Work to be completed: Extract every line of the material below that contains the string "each". Case counts.
[START OF Information provided]
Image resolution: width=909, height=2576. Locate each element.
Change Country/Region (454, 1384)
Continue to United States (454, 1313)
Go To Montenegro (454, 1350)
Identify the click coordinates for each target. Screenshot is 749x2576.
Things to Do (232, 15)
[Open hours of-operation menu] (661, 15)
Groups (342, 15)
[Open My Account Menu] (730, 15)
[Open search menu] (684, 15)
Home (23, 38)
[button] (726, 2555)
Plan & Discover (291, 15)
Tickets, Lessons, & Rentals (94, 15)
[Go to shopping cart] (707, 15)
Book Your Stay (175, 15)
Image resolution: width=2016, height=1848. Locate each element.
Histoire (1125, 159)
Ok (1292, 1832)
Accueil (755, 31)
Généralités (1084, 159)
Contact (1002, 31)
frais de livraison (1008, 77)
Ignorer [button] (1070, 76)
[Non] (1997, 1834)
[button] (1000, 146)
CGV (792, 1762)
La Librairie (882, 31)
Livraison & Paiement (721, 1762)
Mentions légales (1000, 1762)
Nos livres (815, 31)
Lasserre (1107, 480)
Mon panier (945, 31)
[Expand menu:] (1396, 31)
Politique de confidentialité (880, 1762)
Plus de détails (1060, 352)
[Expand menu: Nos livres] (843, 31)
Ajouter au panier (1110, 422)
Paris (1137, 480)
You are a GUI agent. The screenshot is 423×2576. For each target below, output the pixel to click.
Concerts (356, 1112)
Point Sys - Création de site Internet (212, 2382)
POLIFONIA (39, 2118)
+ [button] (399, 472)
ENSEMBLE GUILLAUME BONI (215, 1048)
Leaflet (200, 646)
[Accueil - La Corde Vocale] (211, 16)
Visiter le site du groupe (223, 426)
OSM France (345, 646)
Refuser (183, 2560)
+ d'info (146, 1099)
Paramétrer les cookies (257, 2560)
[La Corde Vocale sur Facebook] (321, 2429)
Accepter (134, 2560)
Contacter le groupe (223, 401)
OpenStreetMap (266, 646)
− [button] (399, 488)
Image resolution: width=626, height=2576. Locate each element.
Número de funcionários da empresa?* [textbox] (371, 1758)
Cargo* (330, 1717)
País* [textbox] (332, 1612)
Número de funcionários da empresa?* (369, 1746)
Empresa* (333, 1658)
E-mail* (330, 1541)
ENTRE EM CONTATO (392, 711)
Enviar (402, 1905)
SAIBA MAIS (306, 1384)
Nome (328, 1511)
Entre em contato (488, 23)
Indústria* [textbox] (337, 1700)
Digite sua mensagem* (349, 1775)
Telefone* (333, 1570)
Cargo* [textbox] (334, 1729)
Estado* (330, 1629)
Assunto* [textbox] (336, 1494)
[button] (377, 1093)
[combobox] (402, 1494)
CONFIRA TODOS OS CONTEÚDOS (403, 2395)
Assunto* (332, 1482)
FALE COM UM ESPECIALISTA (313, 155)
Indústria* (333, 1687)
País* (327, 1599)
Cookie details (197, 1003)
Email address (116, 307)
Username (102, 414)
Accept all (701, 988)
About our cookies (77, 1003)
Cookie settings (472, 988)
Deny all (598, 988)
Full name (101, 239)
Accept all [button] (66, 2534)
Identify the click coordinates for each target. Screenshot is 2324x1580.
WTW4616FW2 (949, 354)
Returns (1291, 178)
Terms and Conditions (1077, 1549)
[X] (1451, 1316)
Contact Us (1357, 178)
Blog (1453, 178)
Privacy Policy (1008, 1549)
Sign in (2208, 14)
[END OF Information provided]
Full solution:
Image resolution: width=909, height=2576. Locate each element.
Identify the click coordinates for each target. Screenshot is 749x2576.
Image resolution: width=2016, height=1848. Locate each element.
You are a GUI agent. The screenshot is 423×2576. For each target below, output the pixel to click.
Image resolution: width=626, height=2576. Locate each element.
Identify the click coordinates for each target. Screenshot is 2324x1580.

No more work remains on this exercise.